STATED TASK: Arrange all of the data below as a numbered list, one line per item, skipping blank lines and leaving the pictures out.

***** ENTRIES PROVIDED

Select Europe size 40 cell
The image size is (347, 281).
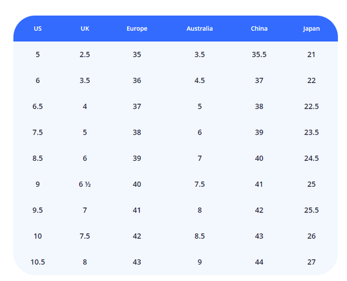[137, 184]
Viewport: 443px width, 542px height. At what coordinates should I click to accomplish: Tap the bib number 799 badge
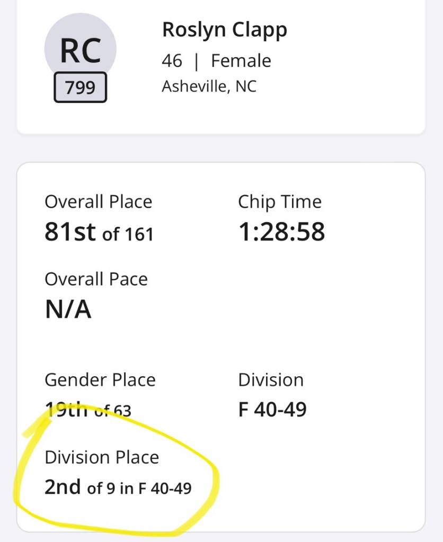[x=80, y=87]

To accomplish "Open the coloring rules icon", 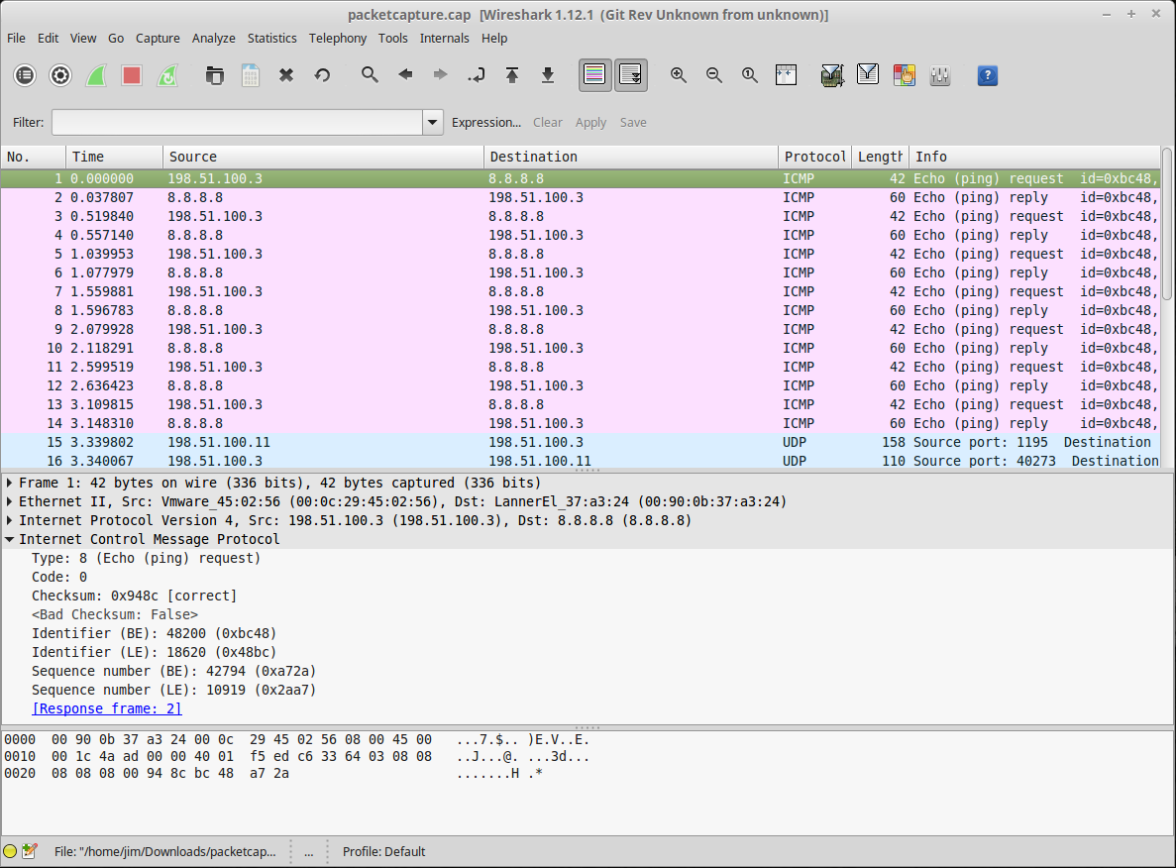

**********

WORKED SOLUTION:
1. Select Europe size 40 cell
2. The image size is (347, 281).
3. [137, 184]
4. Viewport: 443px width, 542px height. At what coordinates should I click to accomplish: Tap the bib number 799 badge
5. [x=80, y=87]
6. To accomplish "Open the coloring rules icon", 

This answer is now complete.